Her zaman “sınırları aşmaktan” bahsediyoruz. Neden amacımız sınırları aşmak? Dostoyevski “Budala” isimli kitabında İppolit karakteriyle, “Ah inanın, Kolomb Amerika’yı keşfettiği anda değil, onu keşfederken mutluydu.” der. Sınırları aşmaya çalıştığımız süreci mi seviyoruz yoksa sınırsızlığa ulaşmayı mı istiyoruz? Ruhumuzun sur ya da sınırları içerisinde mutlu değil miyiz, surların içerisi sıkıcı mı veya surların ötesi mi ilgi çekici?
Esaretin olduğu yerde özgürlükten bahsedilemeyeceğini düşünüyorum. İnsanın zihninin, bedeninin ve davranışlarının bir sınırı vardır. Gerçek özgürlük ancak uhrevi bir sınırsızlıkta gizlidir. Özgürlüğü hep uçsuz bucaksız gibi görünen mavi gökte şiirsel endamla kanat çırpan kuşların sembolize ettiği düşünülür fakat bembeyaz kanatlı kuşlar bile gökyüzüne ve özgürlüğe tamamen erişemez. Bu konuyla ilgili Nietzsche şöyle der: “Özgür mü diyorsun kendine? Sana hükmeden düşünceni anlat, duymak isterim.”
Yani özgür olduğumuzu düşünür ve söylerken bile “özgürlük düşüncesi” bizim genel düşüncemize hükmeder ki öyle söyleriz.
Aslında hayat ve özgürlük çok benzerdir. Hayatın değerini varlığına alıştığımız spesifik bir şeyin yokluğuyla karşılaşınca, özgürlüğün değerini esaretle tanışınca anlarız. Hayat hem beyaz, hem siyahtır; yani gridir. Gerçek özgürlük içerisinde esareti barındırır. Özgürlüğün kendisi beyaz (belki de yeşil) esaret ise siyahtır, yani bilinmezdir. İkisi tatlı ve acının birleşmesi gibi bütünleşince gri olur.
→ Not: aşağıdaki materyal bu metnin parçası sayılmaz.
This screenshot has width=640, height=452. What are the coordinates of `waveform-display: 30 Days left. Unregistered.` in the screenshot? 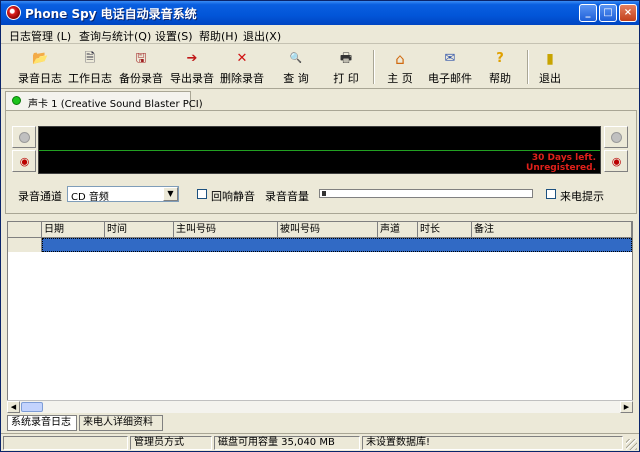 It's located at (320, 150).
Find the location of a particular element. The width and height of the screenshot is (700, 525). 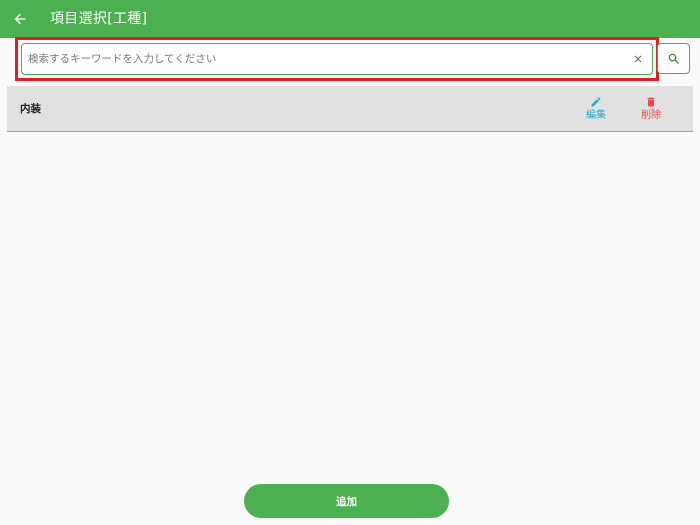

close-icon is located at coordinates (638, 59).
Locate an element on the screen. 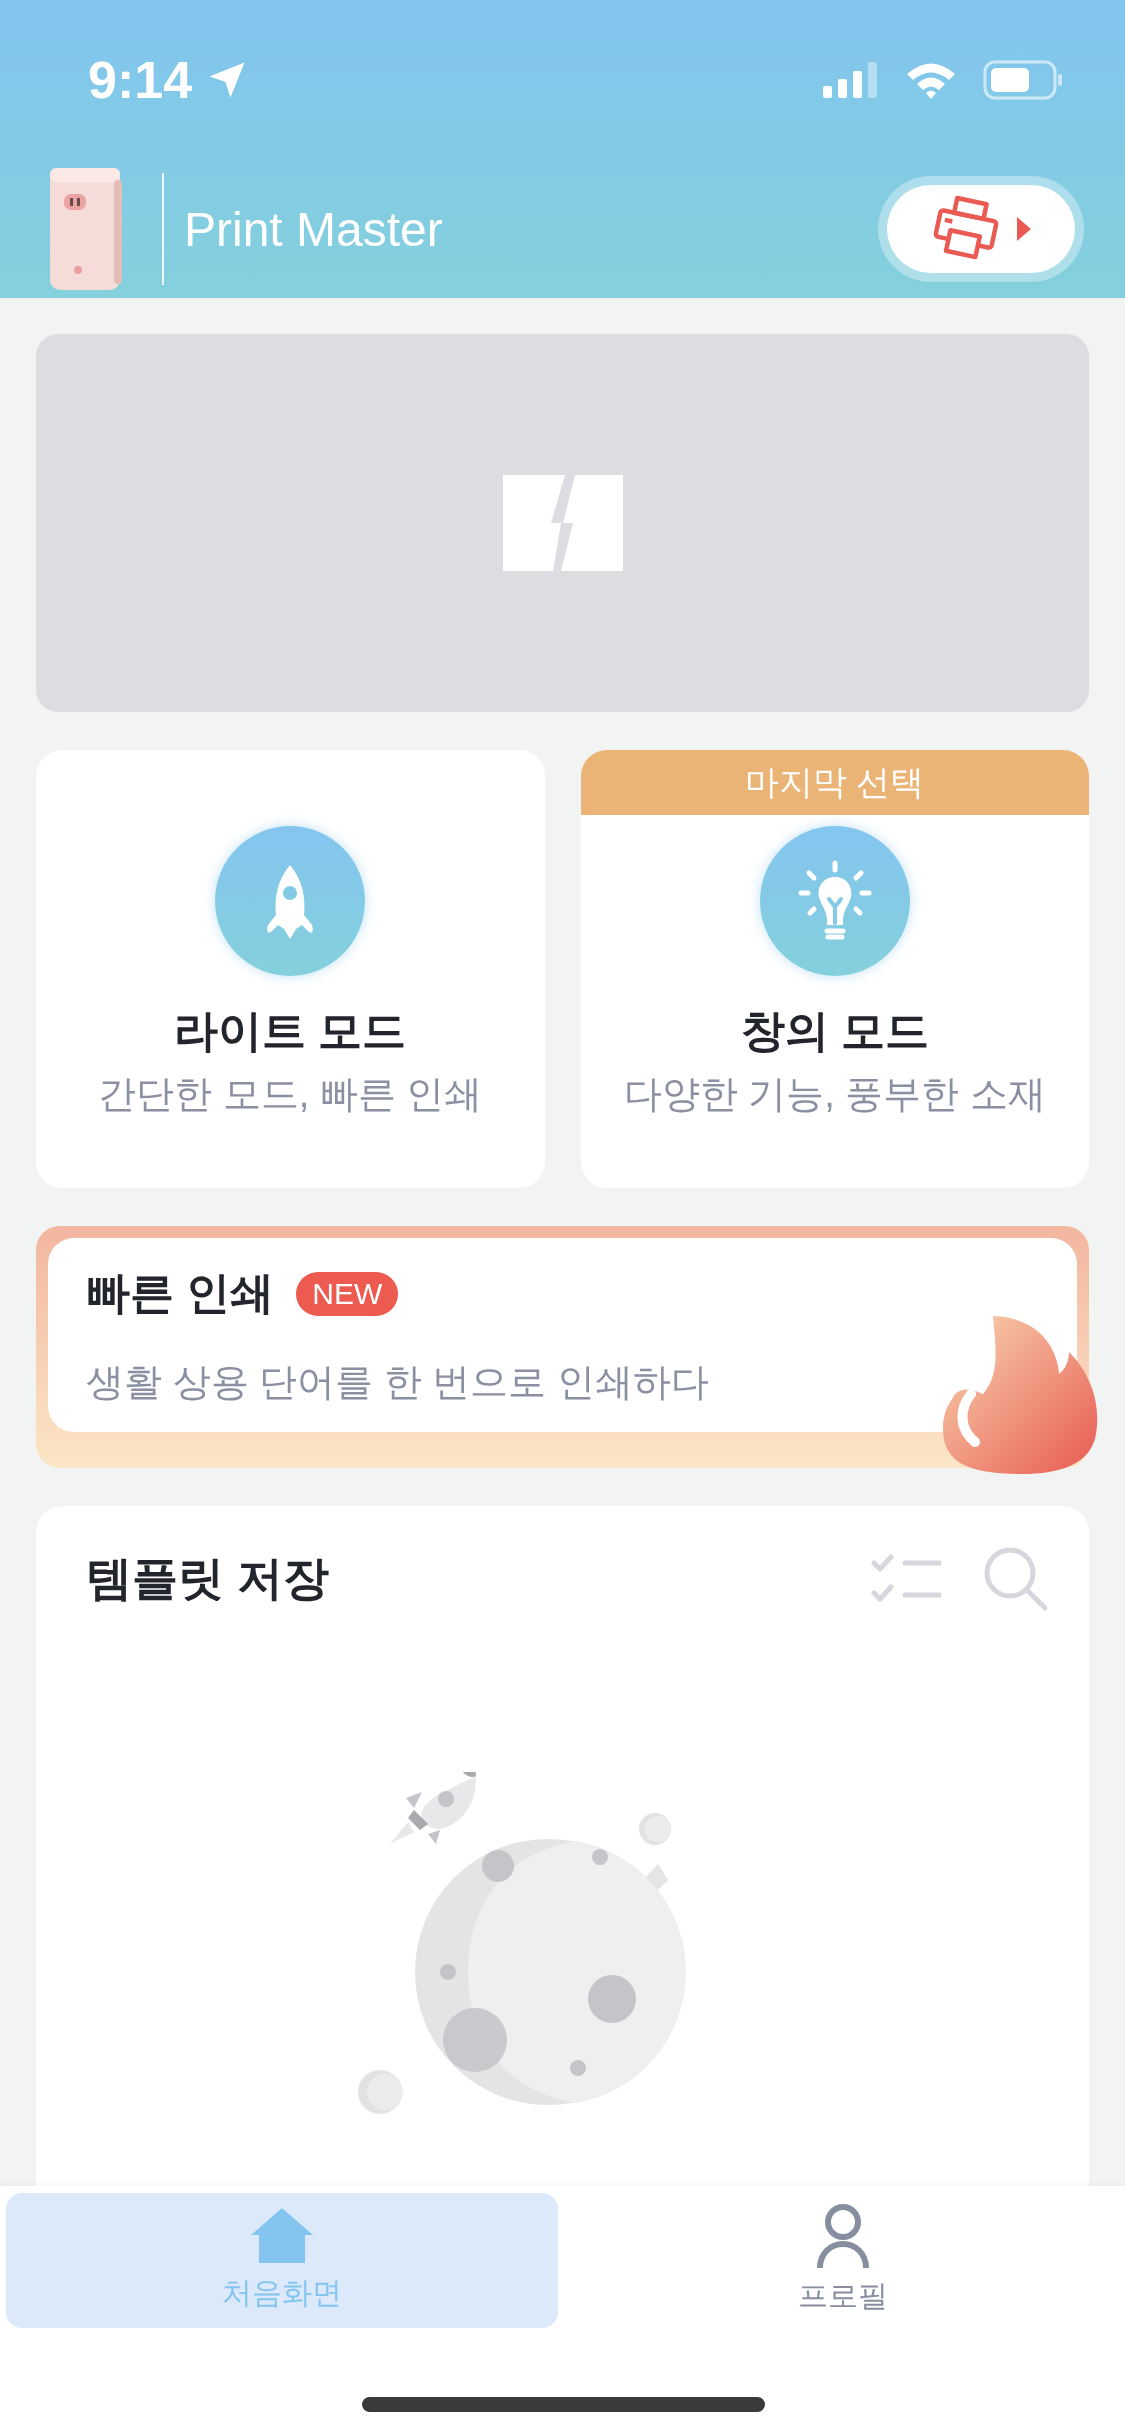 The image size is (1125, 2436). home-icon is located at coordinates (282, 2236).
Belki de aradığımız mutluluk esarette saklıydı. Bu önerme gerçekse bunu fark edemediğimiz için hep başka şeylere yönelme ihtiyacı hissediyorduk. Esareti anlamazsak esaret de bizi anlamaz. Kim bilir, belki özgürlüğün ve özgünlüğün özü esarette gizlidir.